=== Section Start ===

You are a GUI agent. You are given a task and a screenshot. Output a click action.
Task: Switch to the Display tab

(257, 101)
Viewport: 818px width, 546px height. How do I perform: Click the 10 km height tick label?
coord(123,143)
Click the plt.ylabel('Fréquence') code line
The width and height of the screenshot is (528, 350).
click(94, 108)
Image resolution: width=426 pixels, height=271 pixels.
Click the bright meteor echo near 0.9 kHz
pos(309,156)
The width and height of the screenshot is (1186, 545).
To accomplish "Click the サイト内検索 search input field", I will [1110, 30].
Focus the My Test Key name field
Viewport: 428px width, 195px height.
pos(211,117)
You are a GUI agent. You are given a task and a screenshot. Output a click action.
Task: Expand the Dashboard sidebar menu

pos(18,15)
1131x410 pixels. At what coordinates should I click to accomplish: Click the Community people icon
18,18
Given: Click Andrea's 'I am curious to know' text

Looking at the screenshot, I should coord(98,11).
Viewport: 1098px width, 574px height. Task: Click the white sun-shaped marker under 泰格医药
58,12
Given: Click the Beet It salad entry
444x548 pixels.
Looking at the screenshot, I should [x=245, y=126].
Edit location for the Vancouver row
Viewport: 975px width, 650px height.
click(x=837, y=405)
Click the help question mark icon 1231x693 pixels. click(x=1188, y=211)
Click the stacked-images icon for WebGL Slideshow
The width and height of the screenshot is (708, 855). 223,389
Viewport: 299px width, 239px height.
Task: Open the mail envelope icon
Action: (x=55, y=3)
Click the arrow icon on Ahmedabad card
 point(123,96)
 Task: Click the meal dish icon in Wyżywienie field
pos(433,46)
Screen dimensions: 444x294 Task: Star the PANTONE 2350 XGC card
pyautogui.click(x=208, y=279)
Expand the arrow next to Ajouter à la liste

=== Section End ===

TO DO: Every entry above should be transcribed exactly as it appears.

REPLY:
You are a GUI agent. You are given a task and a screenshot. Output a click action.
Task: Switch to the Display tab

(257, 101)
Viewport: 818px width, 546px height. How do I perform: Click the 10 km height tick label?
coord(123,143)
Click the plt.ylabel('Fréquence') code line
The width and height of the screenshot is (528, 350).
click(94, 108)
Image resolution: width=426 pixels, height=271 pixels.
Click the bright meteor echo near 0.9 kHz
pos(309,156)
The width and height of the screenshot is (1186, 545).
To accomplish "Click the サイト内検索 search input field", I will [1110, 30].
Focus the My Test Key name field
Viewport: 428px width, 195px height.
pos(211,117)
You are a GUI agent. You are given a task and a screenshot. Output a click action.
Task: Expand the Dashboard sidebar menu

pos(18,15)
1131x410 pixels. At what coordinates should I click to accomplish: Click the Community people icon
18,18
Given: Click Andrea's 'I am curious to know' text

Looking at the screenshot, I should coord(98,11).
Viewport: 1098px width, 574px height. Task: Click the white sun-shaped marker under 泰格医药
58,12
Given: Click the Beet It salad entry
444x548 pixels.
Looking at the screenshot, I should [x=245, y=126].
Edit location for the Vancouver row
Viewport: 975px width, 650px height.
click(x=837, y=405)
Click the help question mark icon 1231x693 pixels. click(x=1188, y=211)
Click the stacked-images icon for WebGL Slideshow
The width and height of the screenshot is (708, 855). 223,389
Viewport: 299px width, 239px height.
Task: Open the mail envelope icon
Action: (x=55, y=3)
Click the arrow icon on Ahmedabad card
 point(123,96)
 Task: Click the meal dish icon in Wyżywienie field
pos(433,46)
Screen dimensions: 444x294 Task: Star the PANTONE 2350 XGC card
pyautogui.click(x=208, y=279)
Expand the arrow next to Ajouter à la liste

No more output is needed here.